Install flash-attn module:

pip install --no-build-isolation flash-attn==2.7.1.post4

Note: Make sure your CUDA version is 12.4. Otherwise, you may have trouble properly configuring the flash-attn module. For GPUs with sm_120 like RTX PRO 6000 Blackwell, try CUDA 13.0. If you encounter issues, try the following solutions.

For CUDA 13.0:

pip install torch==2.10.0 torchvision==0.25.0 torchaudio==2.10.0 --index-url https://download.pytorch.org/whl/cu130 --extra-index-url https://pypi.tuna.tsinghua.edu.cn/simple

pip install https://github.com/mjun0812/flash-attention-prebuild-wheels/releases/download/v0.9.0/flash_attn-2.8.3+cu130torch2.10-cp310-cp310-linux_x86_64.whl

For CUDA 12.4:

pip install https://github.com/Dao-AILab/flash-attention/releases/download/v2.7.1.post4/flash_attn-2.7.1.post4+cu12torch2.5cxx11abiFALSE-cp310-cp310-linux_x86_64.whl

Installing CUDA 12.4 (optional):

wget https://developer.download.nvidia.com/compute/cuda/12.4.0/local_installers/cuda_12.4.0_550.54.14_linux.run
sudo sh cuda_12.4.0_550.54.14_linux.run

In the TUI interface, accept the EULA, uncheck "Driver" (keep it unselected) if you already have the driver, ensure that "CUDA Toolkit" is selected, and keep the installation path as default (/usr/local/cuda-12.4).


2. Quick Setup: Configure Local Paths

This project uses environment variables for all file paths (model weights, datasets, etc.) so that the same commands work across different machines.

# Copy the example config and edit with your actual paths
cp .env.example .env
# Then edit .env, for example:
#   MODEL_BASE_DIR=/data/models
#   DATA_BASE_DIR=/data/datasets
#   ROS_WS_DIR=/home/user/ros_ws

Before running any command in this README, load your path configuration:

source .env

Tip: If you use make commands, the Makefile will automatically load .env for you.


3. Download Model Weights

Choose one of the following options based on your needs:

Option A: Use Pre-Fine-Tuned Weights (No Training Required)

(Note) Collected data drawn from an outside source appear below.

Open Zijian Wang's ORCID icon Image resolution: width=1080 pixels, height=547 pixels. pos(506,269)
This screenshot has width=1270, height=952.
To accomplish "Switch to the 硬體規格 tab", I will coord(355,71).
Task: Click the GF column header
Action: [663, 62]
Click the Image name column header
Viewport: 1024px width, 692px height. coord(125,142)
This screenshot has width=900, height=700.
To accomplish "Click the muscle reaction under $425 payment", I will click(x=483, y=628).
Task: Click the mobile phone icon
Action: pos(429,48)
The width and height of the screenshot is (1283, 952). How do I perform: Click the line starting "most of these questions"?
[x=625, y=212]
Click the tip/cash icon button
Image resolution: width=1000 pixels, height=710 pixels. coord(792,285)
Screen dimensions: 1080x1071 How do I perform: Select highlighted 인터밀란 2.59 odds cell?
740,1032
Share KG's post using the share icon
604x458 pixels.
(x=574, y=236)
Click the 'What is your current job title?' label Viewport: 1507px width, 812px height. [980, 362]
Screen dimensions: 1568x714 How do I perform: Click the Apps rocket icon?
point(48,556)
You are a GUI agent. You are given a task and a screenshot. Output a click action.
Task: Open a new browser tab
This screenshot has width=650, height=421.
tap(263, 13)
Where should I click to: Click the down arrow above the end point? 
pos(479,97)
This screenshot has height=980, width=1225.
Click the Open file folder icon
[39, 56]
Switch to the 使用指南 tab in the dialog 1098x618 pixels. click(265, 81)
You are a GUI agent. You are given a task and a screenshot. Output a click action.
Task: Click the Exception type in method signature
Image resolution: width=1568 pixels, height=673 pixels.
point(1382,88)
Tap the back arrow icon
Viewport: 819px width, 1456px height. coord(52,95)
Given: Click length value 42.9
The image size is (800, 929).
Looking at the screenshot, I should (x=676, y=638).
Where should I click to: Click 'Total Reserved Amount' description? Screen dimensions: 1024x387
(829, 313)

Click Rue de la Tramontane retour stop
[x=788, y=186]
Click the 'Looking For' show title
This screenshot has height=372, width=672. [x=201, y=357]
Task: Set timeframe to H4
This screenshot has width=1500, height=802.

If you do not need to fine-tune the model yourself, you can directly download our fine-tuned U0 weights from Hugging Face:

hf download Vincent2025hello/u0_final --local-dir $MODEL_BASE_DIR/u0_final --local-dir-use-symlinks False

After downloading, simply point --model-path to $MODEL_BASE_DIR/u0_final in the evaluation and inference steps below.

Option B: Download NVIDIA Pretrained Weights (For Self Fine-Tuning)

If you want to fine-tune the model yourself, download the NVIDIA GR00T N1.5 pretrained weights first:

hf download nvidia/GR00T-N1.5-3B --local-dir $MODEL_BASE_DIR/GR00T-N1.5-3B --local-dir-use-symlinks False

Note: Self fine-tuning requires GPU resources and training data. See the 5. Fine-Tuning section below for details.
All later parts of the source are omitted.